Outdoor apparel ‘The North Face’ lost over 200K data to hackers

September 8, 2022
Outdoor Apparel The North Face US Compromised Data Hackers Credential Stuffing Intrusion

One of the most popular outdoor apparel firms, ‘The North Face,’ had recently suffered from a cyberattack incident involving threat actors launching credential stuffing on their website. This incident caused a compromise to over 194,000 user accounts on the outdoor apparel firm’s official website.

During credential stuffing campaigns, the hackers attempt to intrude into user accounts of websites using credentials, such as email addresses, usernames, and passwords, they have acquired from other data breach incidents.

While the attack on the outdoor apparel firm initially commenced last July 26, its website admins only detected unusual activity on August 11. Subsequently, the firm’s security team immediately began mitigation measures until they obstructed it on August 19.

 

Based on investigations, the cyberattack allowed threat actors to hack into user accounts on the outdoor apparel firm’s website, compromising massive critical information of customers.

 

These compromised customer data include full names, billing and shipping addresses, purchase histories, contact numbers, genders, account creation dates, and XPLR Pass reward records.

Fortunately, The North Face confirmed that their customers’ financial information was not included in the hack since these sensitive banking details are not stored on their website.

The outdoor apparel firm’s parent company, VF Corporation, had begun notifying affected customers through email. In addition to the measures applied, user account passwords were all reset, and all of the customers’ payment card tokens that had been hacked were deleted.

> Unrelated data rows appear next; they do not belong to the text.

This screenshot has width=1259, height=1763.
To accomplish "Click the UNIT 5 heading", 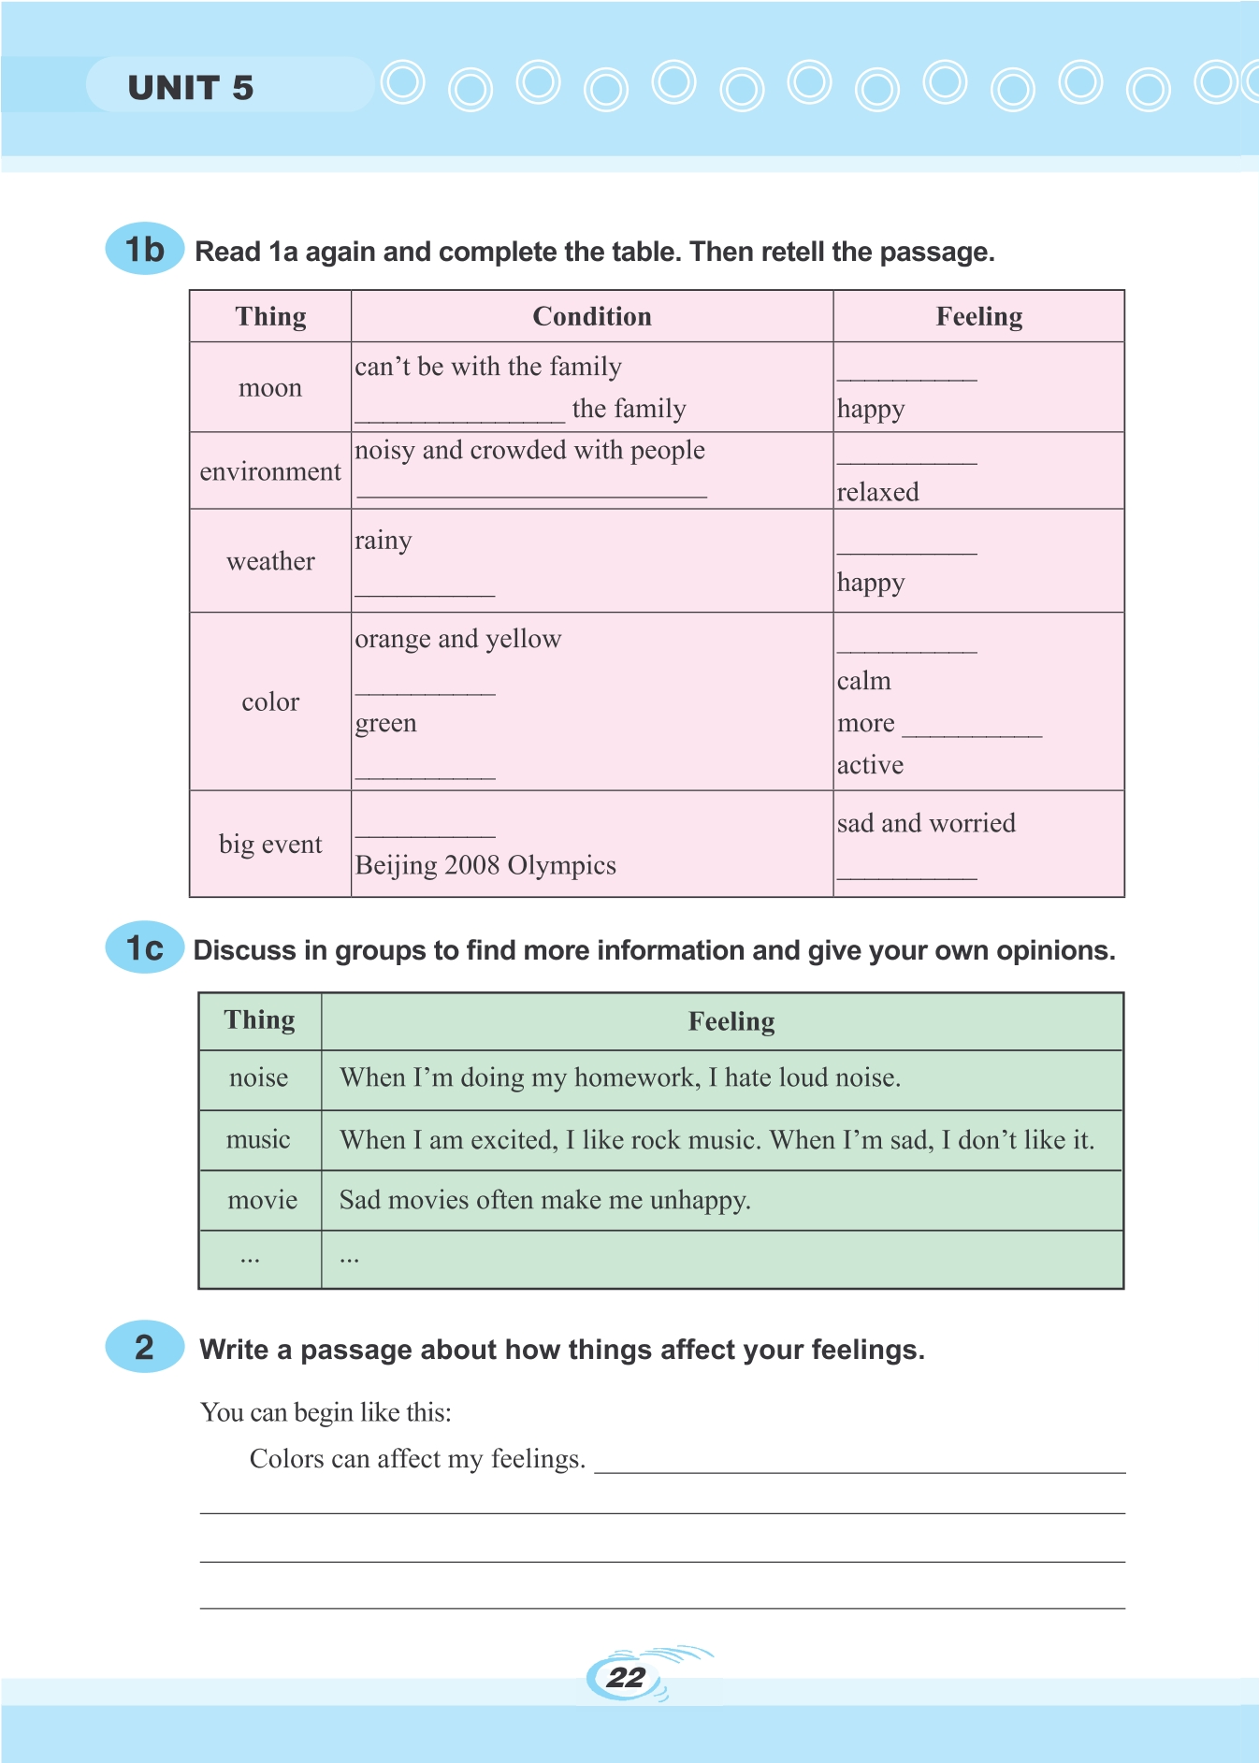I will coord(191,88).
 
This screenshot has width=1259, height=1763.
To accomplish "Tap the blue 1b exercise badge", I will coord(144,250).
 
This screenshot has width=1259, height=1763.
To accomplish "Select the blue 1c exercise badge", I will coord(144,948).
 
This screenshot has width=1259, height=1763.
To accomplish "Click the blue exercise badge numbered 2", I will coord(144,1347).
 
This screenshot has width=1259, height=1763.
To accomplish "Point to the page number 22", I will coord(625,1677).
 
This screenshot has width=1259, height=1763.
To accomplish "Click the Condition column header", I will coord(591,317).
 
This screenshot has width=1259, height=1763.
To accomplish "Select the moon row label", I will coord(270,388).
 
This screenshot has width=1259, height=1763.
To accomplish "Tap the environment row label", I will coord(270,471).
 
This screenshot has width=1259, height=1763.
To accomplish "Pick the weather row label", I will coord(270,561).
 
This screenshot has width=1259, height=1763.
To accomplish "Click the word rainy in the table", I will coord(383,542).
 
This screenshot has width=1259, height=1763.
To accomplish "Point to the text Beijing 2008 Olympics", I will coord(485,865).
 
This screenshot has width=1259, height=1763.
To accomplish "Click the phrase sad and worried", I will coord(926,823).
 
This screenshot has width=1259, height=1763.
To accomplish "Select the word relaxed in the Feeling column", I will coord(877,492).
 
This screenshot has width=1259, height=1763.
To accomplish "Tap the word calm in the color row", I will coord(863,681).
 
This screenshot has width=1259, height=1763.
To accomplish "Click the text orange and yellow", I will coord(458,639).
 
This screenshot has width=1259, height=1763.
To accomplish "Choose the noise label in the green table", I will coord(259,1077).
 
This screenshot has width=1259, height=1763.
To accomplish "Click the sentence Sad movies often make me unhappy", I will coord(545,1200).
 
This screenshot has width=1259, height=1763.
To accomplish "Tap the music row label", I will coord(258,1139).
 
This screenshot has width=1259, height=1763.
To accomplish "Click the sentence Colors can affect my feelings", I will coord(417,1459).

Because of these incident response mitigations, all affected customers must register new passwords on their North Face accounts and re-enter their banking information. To ensure that the same incident is avoided in the future, users must establish a stronger and longer password combination.

Hackers mostly succeed in credential stuffing campaigns when users keep on reusing their passwords on all of their accounts online. Account compromises could be avoided if users will begin applying unique passwords to their accounts on different platforms, making them strong and not easy to guess.

In November 2020, The North Face also implemented a wide-scale password reset on their website because of the same cyberattack incident concerning credential stuffing.